Tim was the better choice for the work. In minutes he’d removed the grill, detached the ruined radiator, and was installing the new one. His movements were quick and sure, as if he’d done this a dozen times before. Of course, he knew the trucks better than anyone except possibly the manufacturer. After all the modifications they’d done, he knew it
better.
“Where are all the people?” Ann stage whispered.
“I don’t know,” Vance said. Cordless tools buzzed as the new radiator was bolted in.
“Hundreds attacked the retreat,” she said. “Hundreds and hundreds. But no one is here?” Vance nodded; it didn’t make any sense. The sound of a man gasping and hissing against pain came from the other side of the truck. Harry was getting his wound cared for. Maybe some stitches. “If this is nationwide,” she continued, “that means millions of infected.” Vance didn’t want to say he thought those numbers were way low. Harry grunted again, and the dogs growled.
“Lexus, shhh,” Vance hissed at the dogs. Tim had the new radiator in, and the hoses attached. He was using his booted foot to bend the grill back into a shape which closely approximated the original, while a gallon of antifreeze drained into the radiator. The sound of tape tearing came from Belinda and Henry as she continued to administer to her injured husband. Tim had the grill back in place and was securing it as another gallon glugged in. There were too many things going on; he didn’t hear the feet pounding toward them until it was too late.

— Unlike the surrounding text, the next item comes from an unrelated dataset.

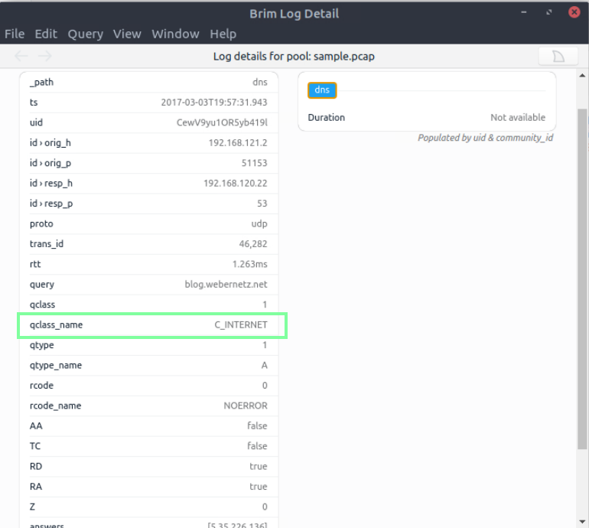Select the highlighted qclass_name C_INTERNET row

“Shit!” Harry bellowed as an infected crashed into Belinda from behind, sending her flying face first into the door of the pickup and knocking her out.

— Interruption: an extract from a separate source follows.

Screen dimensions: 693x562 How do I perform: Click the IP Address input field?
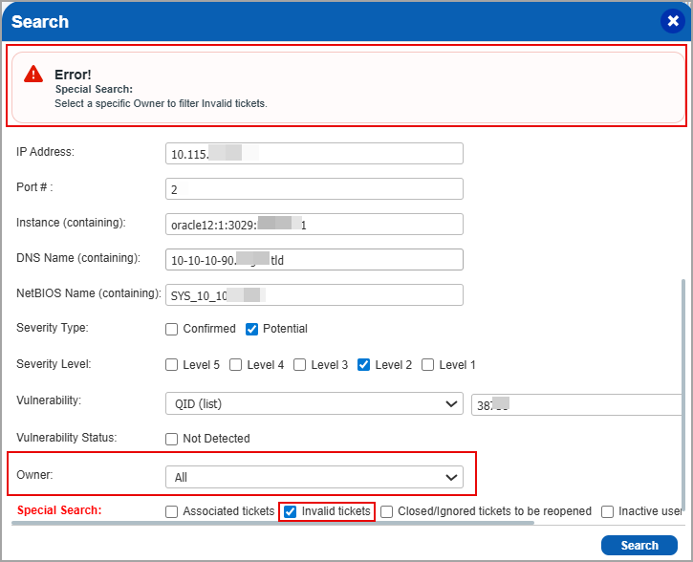coord(314,154)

“Contact!” Vance yelled, moving around the front of the pickup to get a sight picture. Harry was rolling on the ground, struggling desperately with a mostly naked man almost as big as himself. Vance pulled the stock up and welded it to his cheek, using the holographic sight to get a clean shot. It was dark, and they were a spinning flurry of violence. He took a couple hesitant steps toward the fight before he saw the others. A dozen more were just breaking from behind a line of trees and sprinting toward them.
“Firing!” Vance yelled, swept the safety off, and squeezed the trigger. The M4 banged against his shoulder, and the first sprinter went down in a tangle.